■ **Exercise inputs**:

·····

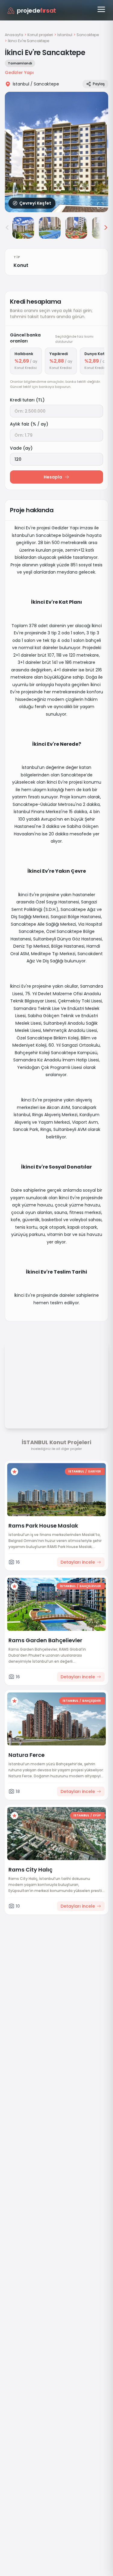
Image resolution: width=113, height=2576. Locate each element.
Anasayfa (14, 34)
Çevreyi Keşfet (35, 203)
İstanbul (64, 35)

·····

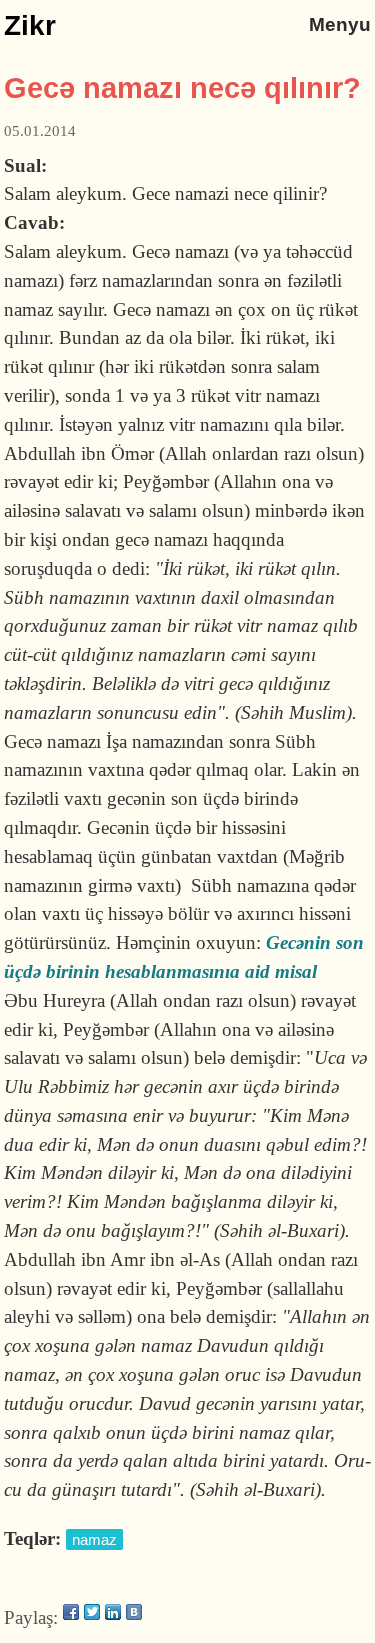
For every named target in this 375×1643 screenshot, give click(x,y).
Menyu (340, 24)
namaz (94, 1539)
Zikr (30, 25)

·····

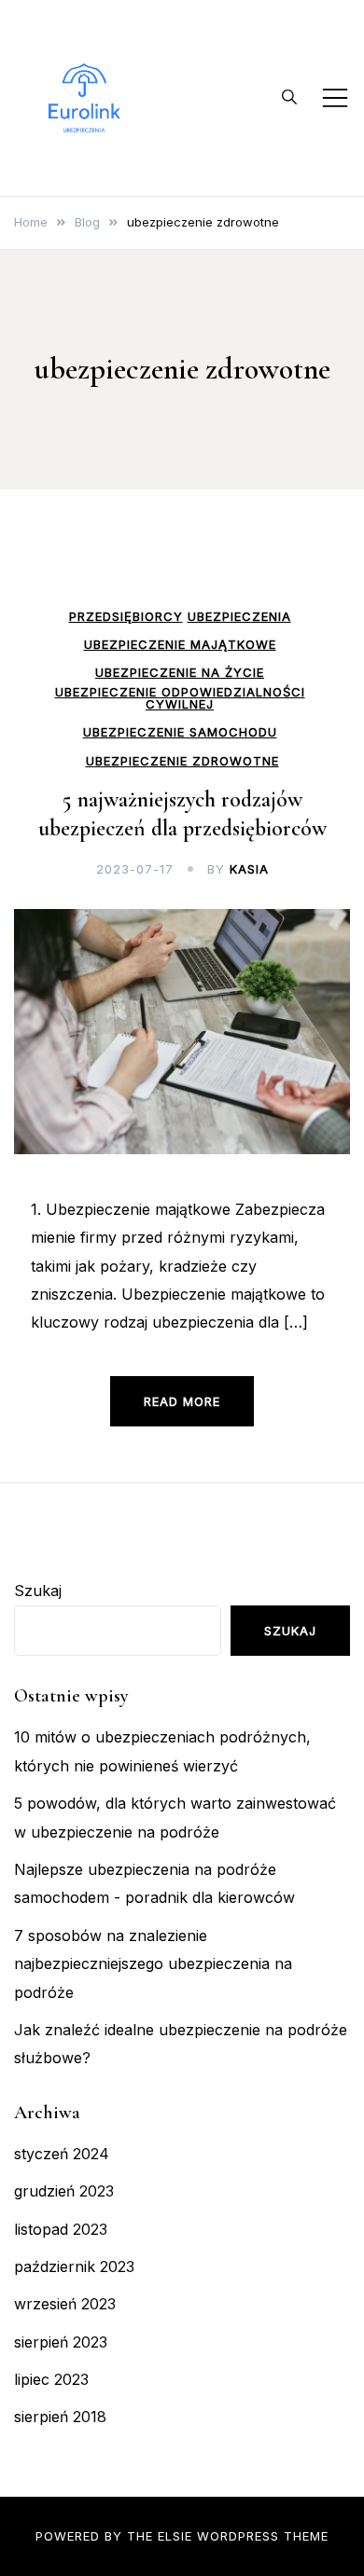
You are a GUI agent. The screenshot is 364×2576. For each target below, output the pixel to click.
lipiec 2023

·····

■ **What you should do**: Will you return exactly the lines above from the one with "For every named" down to the one with "Zikr (30, 25)", counting both as part of the range?

■ **Exercise response**:
For every named target in this 375×1643 screenshot, give click(x,y).
Menyu (340, 24)
namaz (94, 1539)
Zikr (30, 25)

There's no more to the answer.